If you have thousands of tests (e.g., genomics) and can tolerate a controlled proportion of false discoveries: consider the Benjamini–Hochberg procedure (controls the false discovery rate rather than the FWER), though a full treatment is beyond this chapter.

11.11 Summary¶

This chapter developed three interconnected frameworks for likelihood- based inference, all applied to our A/B testing scenario:

Hypothesis tests (LRT, Wald, Score) all test \(H_0: \theta = \theta_0\) using different aspects of the likelihood surface. All three converge to \(\chi^2\) distributions under the null and are asymptotically equivalent.
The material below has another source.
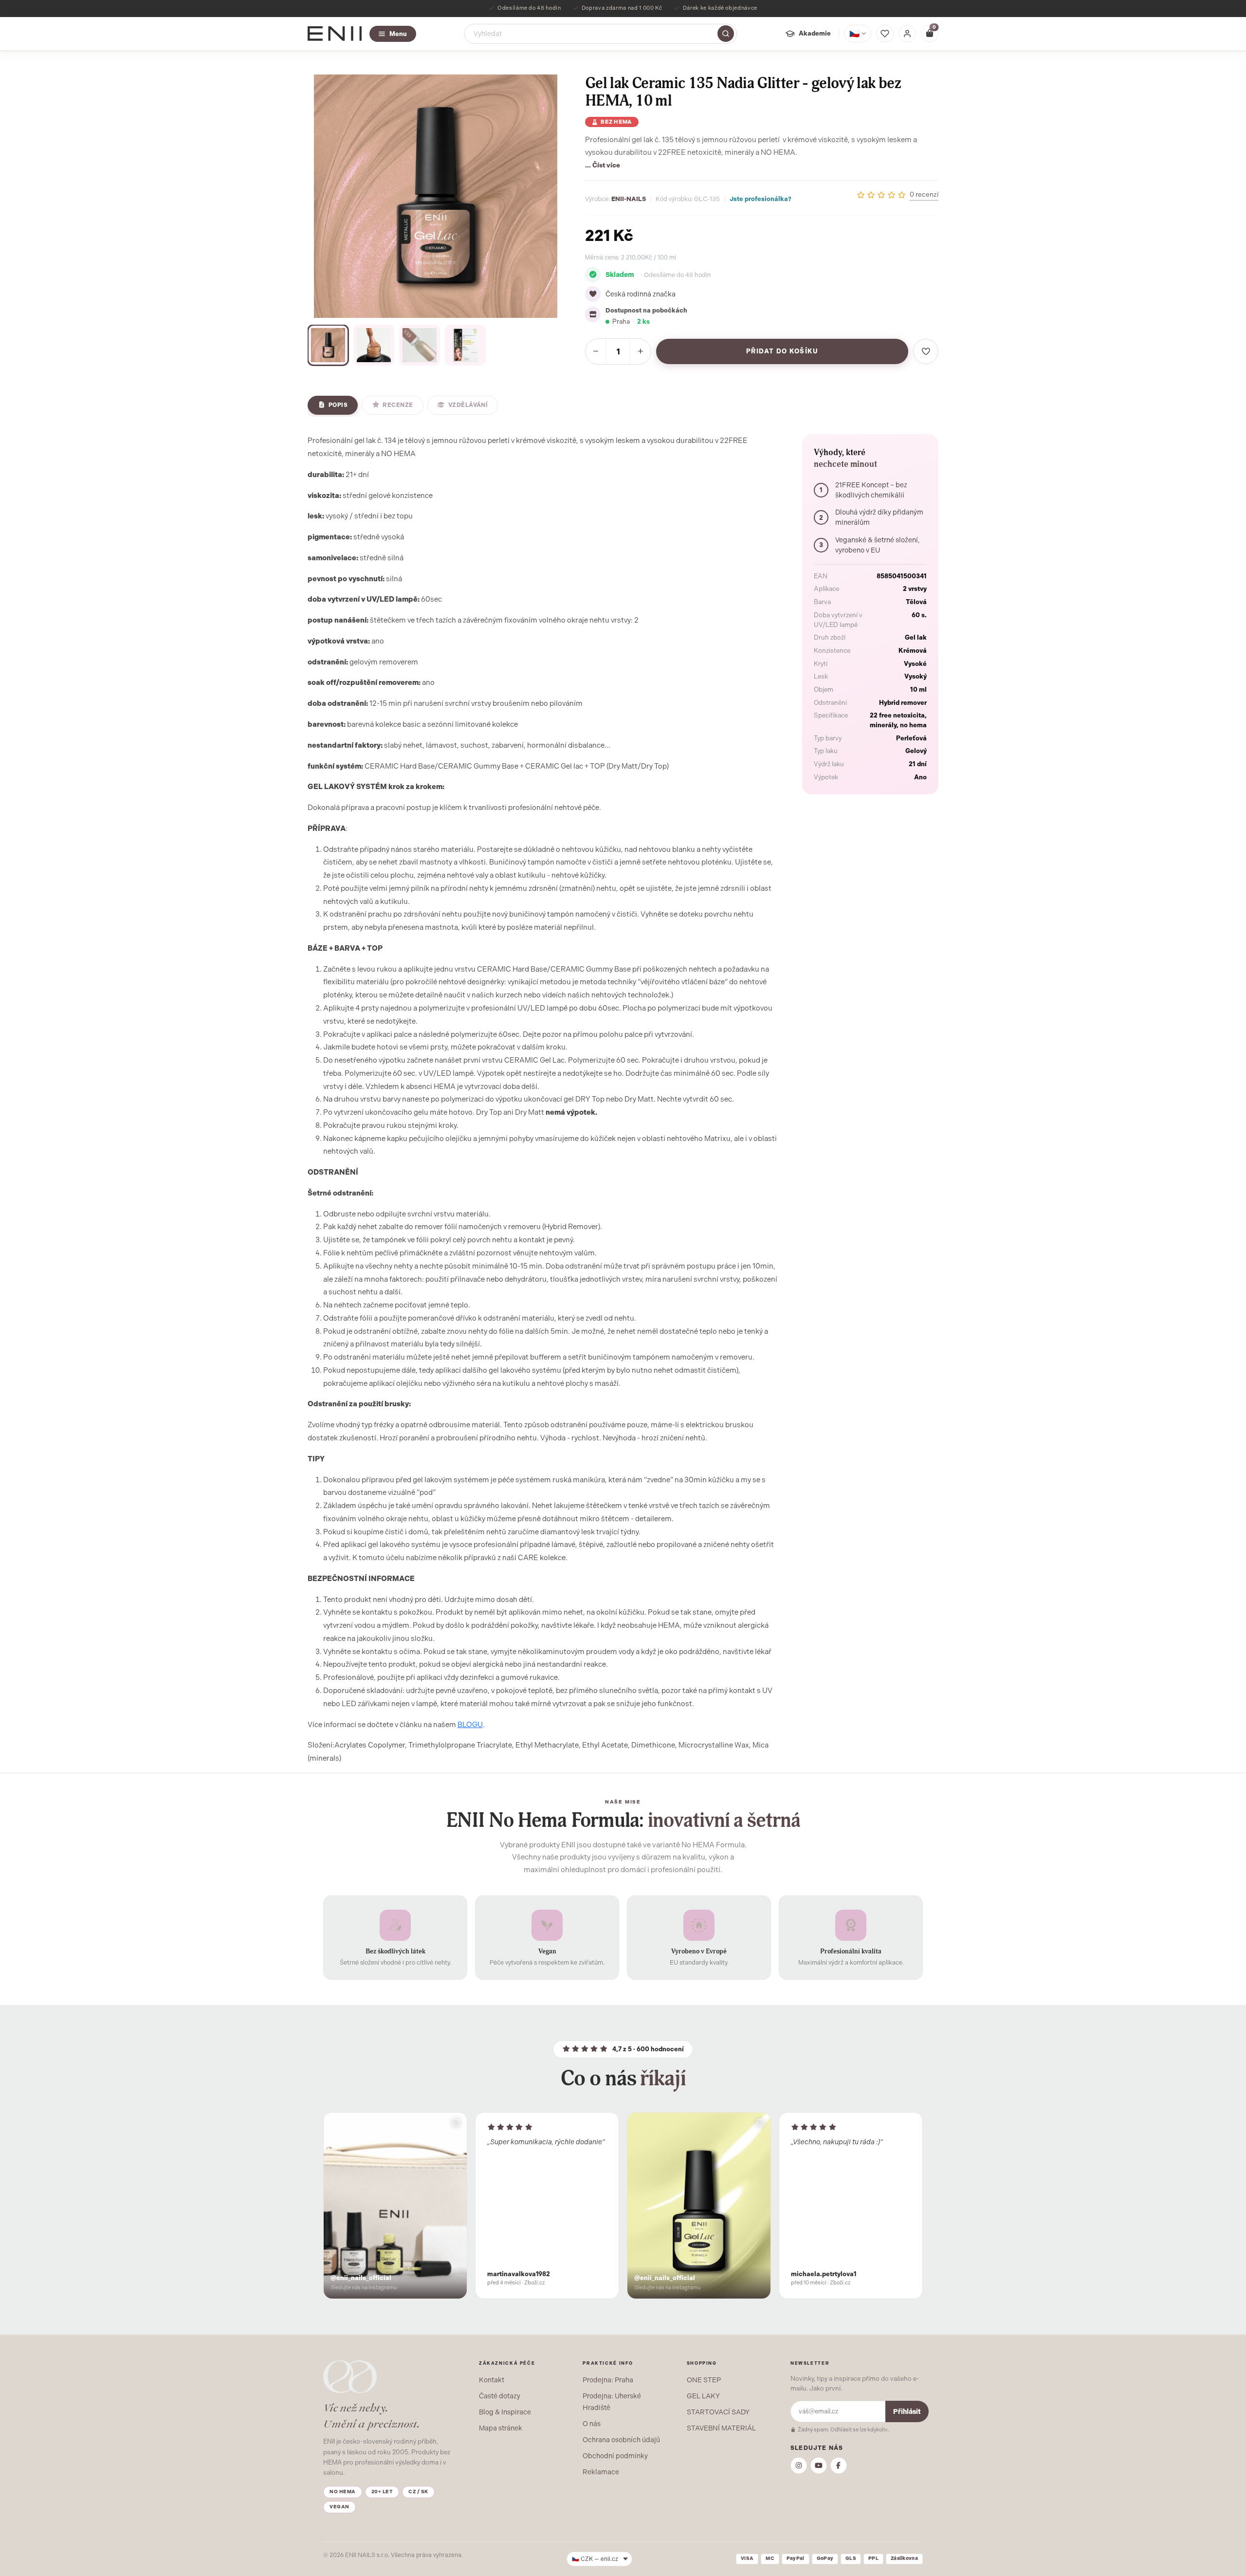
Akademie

We applied all three to the same A/B test data and saw they agreed.
Confidence intervals can be derived from each test by inversion:
- Wald CIs: \(\hat\theta \pm z_{\alpha/2}\,\text{se}(\hat\theta)\).
- Profile-likelihood CIs: contour of the profile log-likelihood.
- LRT regions: all \(\theta\) not rejected by the LRT.
Multiple testing corrections (Bonferroni, Holm) control the family-wise error rate when many tests are performed simultaneously. Holm is uniformly more powerful than Bonferroni and should be the default choice.

Together with the MLE theory from Chapter 9 — MLE Theory and the analytical solutions from Chapter 10 — Analytical MLE Solutions, these tools form a complete toolkit for parametric inference using likelihood methods.